Task brief => Every line below between the one holding "About Skcin (280, 187)" and the one holding "Twinkling Tots Completes", inclusive, should be copied exactly, and no other line.

(Records provided)

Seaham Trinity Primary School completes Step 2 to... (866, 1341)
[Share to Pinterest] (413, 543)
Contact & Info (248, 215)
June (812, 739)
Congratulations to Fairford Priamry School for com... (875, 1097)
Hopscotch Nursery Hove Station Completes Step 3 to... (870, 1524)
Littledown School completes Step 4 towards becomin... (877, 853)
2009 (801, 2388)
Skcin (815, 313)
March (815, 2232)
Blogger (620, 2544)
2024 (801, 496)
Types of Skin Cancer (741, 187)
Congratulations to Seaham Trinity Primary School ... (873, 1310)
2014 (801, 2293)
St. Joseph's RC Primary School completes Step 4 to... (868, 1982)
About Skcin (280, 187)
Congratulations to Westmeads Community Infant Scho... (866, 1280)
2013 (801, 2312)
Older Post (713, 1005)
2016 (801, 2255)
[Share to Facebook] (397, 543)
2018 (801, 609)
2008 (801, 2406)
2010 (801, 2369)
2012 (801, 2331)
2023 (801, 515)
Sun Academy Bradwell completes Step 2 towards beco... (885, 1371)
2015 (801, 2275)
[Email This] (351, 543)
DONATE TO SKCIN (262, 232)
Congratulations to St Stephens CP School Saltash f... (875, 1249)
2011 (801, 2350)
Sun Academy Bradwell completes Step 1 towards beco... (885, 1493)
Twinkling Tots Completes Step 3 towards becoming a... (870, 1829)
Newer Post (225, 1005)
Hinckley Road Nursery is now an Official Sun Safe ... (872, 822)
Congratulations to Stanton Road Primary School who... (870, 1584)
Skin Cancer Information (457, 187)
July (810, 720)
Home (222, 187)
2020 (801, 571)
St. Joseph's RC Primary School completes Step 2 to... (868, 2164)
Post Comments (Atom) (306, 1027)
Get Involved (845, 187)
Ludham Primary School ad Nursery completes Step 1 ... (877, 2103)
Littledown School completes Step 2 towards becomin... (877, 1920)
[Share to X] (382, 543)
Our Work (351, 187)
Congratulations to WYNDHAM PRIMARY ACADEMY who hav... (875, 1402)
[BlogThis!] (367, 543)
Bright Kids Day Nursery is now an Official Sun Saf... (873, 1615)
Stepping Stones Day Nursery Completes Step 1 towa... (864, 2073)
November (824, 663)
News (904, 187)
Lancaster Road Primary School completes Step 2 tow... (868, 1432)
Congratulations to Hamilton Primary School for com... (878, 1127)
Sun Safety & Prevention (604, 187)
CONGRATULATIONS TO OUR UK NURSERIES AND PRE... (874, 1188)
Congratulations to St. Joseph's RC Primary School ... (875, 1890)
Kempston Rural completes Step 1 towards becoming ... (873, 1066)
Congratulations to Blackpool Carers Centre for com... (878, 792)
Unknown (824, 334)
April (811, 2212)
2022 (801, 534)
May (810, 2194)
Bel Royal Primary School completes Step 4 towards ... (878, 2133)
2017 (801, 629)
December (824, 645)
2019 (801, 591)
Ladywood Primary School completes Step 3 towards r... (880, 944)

(End Records provided)

Answer section =>
About Skcin (280, 187)
Congratulations to Westmeads Community Infant Scho... (866, 1280)
2013 (801, 2312)
Older Post (713, 1005)
2016 (801, 2255)
[Share to Facebook] (397, 543)
2018 (801, 609)
2008 (801, 2406)
2010 (801, 2369)
2012 (801, 2331)
2023 (801, 515)
Sun Academy Bradwell completes Step 2 towards beco... (885, 1371)
2015 (801, 2275)
[Email This] (351, 543)
DONATE TO SKCIN (262, 232)
Congratulations to St Stephens CP School Saltash f... (875, 1249)
2011 (801, 2350)
Sun Academy Bradwell completes Step 1 towards beco... (885, 1493)
Twinkling Tots Completes Step 3 towards becoming a... (870, 1829)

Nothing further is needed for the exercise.